Extreme weather, driven by climate change, means many more countries are at risk of wastewater contamination. Cyclone Freddy, which hit Mozambique on 24 February, is expected to exacerbate the country’s cholera outbreak.

Climate change-driven droughts in countries such as Kenya and Ethiopia have also forced people to rely on water sources that may be contaminated with V. cholerae, according to UNICEF. Many people in these regions are malnourished, which affects their immune health, leaving them more vulnerable to severe cholera complications.

Displacement, whether due to conflict in countries like the Democratic Republic of the Congo or disasters such as the earthquake that hit part of Syria on 6 February, can also play a role in cholera outbreaks if people are forced to move to less sanitary areas, or if already infected people take the bacteria with them.

The destruction of health facilities and infrastructures [in Syria] that bring water to people could lead to more cases. According to the United Nations, the country reported more than 37,700 suspected cases in the cities of Idlib and Aleppo from 25 August 2022 to 7 January 2023 – 18 per cent of which were in people in displaced camps.

The unprecedented scale of the cholera outbreaks in 2022 – with 30 countries reporting cases, compared with an average of fewer than 20 in the previous five years – has also depleted global vaccine supplies. Only 37 million doses are available.

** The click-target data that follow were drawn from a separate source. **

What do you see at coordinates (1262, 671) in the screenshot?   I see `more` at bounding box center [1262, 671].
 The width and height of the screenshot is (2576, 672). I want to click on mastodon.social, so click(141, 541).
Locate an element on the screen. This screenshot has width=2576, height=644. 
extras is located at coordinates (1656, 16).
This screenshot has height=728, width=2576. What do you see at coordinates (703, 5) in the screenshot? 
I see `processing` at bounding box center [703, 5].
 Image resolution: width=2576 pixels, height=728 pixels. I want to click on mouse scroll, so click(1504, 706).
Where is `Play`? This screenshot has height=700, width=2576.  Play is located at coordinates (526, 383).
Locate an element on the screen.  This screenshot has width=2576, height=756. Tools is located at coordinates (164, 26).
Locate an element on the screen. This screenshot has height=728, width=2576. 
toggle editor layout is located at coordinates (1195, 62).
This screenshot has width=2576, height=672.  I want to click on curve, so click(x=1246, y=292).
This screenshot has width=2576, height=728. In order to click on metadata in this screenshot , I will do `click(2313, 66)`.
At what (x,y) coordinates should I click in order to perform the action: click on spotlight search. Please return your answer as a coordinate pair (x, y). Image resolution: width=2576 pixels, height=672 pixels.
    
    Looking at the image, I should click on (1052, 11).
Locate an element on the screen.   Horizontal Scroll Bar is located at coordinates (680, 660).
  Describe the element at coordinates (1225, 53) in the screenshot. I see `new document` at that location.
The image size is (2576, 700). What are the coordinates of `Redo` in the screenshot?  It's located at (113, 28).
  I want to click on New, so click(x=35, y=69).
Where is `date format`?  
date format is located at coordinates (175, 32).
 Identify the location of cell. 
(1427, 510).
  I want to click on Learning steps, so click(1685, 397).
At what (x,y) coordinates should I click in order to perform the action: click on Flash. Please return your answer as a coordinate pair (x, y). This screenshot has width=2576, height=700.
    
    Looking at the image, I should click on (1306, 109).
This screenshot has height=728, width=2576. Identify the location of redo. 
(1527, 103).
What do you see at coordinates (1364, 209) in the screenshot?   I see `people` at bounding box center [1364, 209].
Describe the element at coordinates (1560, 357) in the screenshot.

The International Coordinating Group on Vaccine Provision, which manages the WHO’s global vaccine stockpile, therefore recommends that at-risk people be vaccinated with a single dose of a cholera vaccine rather than the typical two doses. The one-dose regimen gives only about one year of protection, compared with three years with two doses. If the outbreaks continue as they are, this year of protection might not be enough time to get them under control.

Cholera has always been an issue, which prompted the UN to publish a road map in 2017 to cut 90 per cent of cholera deaths globally by 2030.

Several countries have made progress. The fact that Malawi has detected cholera outbreaks so quickly points to the work that officials have done to increase health surveillance.

But with just seven years to go until 2030, many aren’t convinced that the UN’s target will be reached. They say there hasn’t been enough investment in water infrastructure around the world to reach those goals.